#### [Problem]
Find the line that contains "Limousin (32, 1451)", then repeat it and each line after it to the end of the records, exactly.

#### [Stored items]
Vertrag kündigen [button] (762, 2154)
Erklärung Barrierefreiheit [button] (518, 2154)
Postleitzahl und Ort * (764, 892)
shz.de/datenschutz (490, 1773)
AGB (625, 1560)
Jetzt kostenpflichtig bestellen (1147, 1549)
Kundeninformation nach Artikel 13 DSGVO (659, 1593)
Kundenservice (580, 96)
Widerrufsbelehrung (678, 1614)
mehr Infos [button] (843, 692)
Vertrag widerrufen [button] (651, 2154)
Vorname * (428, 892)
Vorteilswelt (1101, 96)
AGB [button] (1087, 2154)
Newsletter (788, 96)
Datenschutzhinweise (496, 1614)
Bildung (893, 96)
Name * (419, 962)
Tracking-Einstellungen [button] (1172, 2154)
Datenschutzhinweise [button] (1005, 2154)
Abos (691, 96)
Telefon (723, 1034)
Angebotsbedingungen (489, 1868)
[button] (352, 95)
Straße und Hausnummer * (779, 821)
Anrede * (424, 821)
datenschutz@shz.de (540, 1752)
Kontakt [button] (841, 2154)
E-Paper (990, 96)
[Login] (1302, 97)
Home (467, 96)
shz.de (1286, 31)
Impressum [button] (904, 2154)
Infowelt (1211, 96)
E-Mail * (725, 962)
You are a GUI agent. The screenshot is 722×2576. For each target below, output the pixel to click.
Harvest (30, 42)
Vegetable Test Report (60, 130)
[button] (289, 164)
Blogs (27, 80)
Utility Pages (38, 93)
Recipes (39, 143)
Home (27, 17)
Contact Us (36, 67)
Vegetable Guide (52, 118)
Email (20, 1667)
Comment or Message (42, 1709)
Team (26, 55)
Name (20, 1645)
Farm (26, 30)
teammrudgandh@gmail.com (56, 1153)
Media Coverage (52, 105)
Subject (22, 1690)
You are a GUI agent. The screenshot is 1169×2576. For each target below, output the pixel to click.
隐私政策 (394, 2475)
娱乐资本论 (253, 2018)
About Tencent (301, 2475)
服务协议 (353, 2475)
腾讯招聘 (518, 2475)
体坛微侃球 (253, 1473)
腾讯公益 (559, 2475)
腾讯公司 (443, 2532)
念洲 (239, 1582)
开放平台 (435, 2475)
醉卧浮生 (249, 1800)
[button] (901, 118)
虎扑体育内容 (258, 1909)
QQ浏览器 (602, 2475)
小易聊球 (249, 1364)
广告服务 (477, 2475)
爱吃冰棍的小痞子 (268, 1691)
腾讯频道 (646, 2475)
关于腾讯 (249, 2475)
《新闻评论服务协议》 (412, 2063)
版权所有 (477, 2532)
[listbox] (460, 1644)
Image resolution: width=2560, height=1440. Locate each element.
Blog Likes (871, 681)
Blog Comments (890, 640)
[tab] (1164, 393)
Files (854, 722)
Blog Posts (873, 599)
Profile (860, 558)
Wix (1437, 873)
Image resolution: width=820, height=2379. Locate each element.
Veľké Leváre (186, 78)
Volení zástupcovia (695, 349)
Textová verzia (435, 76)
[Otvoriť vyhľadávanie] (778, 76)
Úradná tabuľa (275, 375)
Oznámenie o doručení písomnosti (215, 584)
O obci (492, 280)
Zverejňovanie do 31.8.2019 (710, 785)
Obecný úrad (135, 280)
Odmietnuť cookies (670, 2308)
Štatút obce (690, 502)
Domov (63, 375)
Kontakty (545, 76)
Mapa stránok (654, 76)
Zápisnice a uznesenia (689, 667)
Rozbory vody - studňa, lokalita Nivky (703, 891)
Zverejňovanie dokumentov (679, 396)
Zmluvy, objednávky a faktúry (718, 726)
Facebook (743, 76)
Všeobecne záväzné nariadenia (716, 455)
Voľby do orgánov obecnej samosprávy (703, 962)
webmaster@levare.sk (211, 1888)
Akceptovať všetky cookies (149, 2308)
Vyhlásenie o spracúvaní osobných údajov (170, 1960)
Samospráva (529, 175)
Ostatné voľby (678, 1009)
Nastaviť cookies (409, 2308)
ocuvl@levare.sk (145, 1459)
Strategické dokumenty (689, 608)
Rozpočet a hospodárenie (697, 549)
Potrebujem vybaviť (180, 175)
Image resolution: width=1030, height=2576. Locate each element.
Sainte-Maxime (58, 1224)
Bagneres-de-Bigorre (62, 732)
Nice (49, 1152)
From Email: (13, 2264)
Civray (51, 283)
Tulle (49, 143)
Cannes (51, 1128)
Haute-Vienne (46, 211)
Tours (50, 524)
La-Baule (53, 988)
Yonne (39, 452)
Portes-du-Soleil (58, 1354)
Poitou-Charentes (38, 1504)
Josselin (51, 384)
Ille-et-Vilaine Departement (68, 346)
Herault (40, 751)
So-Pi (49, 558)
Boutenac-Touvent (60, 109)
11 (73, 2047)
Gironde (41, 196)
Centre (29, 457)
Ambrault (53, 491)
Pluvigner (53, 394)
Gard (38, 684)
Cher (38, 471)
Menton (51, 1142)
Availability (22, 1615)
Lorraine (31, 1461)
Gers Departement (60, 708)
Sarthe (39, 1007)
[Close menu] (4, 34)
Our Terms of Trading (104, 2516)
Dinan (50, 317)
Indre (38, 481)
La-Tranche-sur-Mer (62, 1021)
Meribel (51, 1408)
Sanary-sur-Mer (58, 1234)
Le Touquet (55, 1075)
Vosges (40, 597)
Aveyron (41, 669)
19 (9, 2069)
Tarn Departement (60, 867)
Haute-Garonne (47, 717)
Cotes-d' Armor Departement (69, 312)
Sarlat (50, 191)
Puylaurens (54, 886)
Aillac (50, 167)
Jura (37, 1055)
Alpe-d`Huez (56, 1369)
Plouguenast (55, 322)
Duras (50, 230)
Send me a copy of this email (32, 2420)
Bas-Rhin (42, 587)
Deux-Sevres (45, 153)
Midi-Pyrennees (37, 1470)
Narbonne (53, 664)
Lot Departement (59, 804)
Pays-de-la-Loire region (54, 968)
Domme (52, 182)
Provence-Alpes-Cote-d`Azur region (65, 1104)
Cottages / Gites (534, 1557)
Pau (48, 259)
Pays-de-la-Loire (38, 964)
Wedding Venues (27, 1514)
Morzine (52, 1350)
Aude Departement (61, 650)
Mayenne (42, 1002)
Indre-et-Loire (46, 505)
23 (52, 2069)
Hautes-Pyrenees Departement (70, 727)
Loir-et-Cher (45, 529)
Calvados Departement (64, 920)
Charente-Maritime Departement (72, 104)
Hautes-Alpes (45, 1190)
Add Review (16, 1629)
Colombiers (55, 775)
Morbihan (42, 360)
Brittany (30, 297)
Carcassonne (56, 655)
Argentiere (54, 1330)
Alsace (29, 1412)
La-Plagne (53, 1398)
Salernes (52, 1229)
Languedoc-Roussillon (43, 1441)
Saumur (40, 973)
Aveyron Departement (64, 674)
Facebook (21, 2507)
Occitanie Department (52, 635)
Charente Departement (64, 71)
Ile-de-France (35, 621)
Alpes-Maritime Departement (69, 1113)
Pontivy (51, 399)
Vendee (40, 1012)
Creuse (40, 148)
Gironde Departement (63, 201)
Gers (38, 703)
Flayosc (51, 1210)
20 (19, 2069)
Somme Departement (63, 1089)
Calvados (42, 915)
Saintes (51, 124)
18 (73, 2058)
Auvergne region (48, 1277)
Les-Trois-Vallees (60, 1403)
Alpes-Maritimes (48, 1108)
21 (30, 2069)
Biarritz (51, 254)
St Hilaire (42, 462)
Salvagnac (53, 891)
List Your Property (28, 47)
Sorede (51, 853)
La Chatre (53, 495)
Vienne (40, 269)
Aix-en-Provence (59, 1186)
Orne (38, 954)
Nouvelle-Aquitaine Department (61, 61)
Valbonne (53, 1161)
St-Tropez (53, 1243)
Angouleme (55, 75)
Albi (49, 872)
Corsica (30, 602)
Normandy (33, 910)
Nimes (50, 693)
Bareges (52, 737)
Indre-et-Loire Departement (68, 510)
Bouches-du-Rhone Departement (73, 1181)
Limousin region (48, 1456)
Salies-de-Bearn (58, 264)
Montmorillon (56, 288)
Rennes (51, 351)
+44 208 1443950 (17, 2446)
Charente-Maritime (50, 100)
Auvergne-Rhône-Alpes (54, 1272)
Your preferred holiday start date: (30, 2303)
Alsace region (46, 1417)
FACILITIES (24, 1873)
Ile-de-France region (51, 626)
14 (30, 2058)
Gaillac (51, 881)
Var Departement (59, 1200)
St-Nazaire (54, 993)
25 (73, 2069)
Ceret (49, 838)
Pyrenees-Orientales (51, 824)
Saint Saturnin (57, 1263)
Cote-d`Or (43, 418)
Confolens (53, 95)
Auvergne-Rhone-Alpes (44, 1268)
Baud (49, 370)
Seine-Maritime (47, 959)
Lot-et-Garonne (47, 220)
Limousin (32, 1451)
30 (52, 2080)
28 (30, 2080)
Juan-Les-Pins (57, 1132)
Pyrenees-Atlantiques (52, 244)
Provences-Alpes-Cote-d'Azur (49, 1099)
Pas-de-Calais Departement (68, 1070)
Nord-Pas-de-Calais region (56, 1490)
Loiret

#### [Output of the task]
Limousin (32, 1451)
30 (52, 2080)
28 (30, 2080)
Juan-Les-Pins (57, 1132)
Pyrenees-Atlantiques (52, 244)
Provences-Alpes-Cote-d'Azur (49, 1099)
Pas-de-Calais Departement (68, 1070)
Nord-Pas-de-Calais region (56, 1490)
Loiret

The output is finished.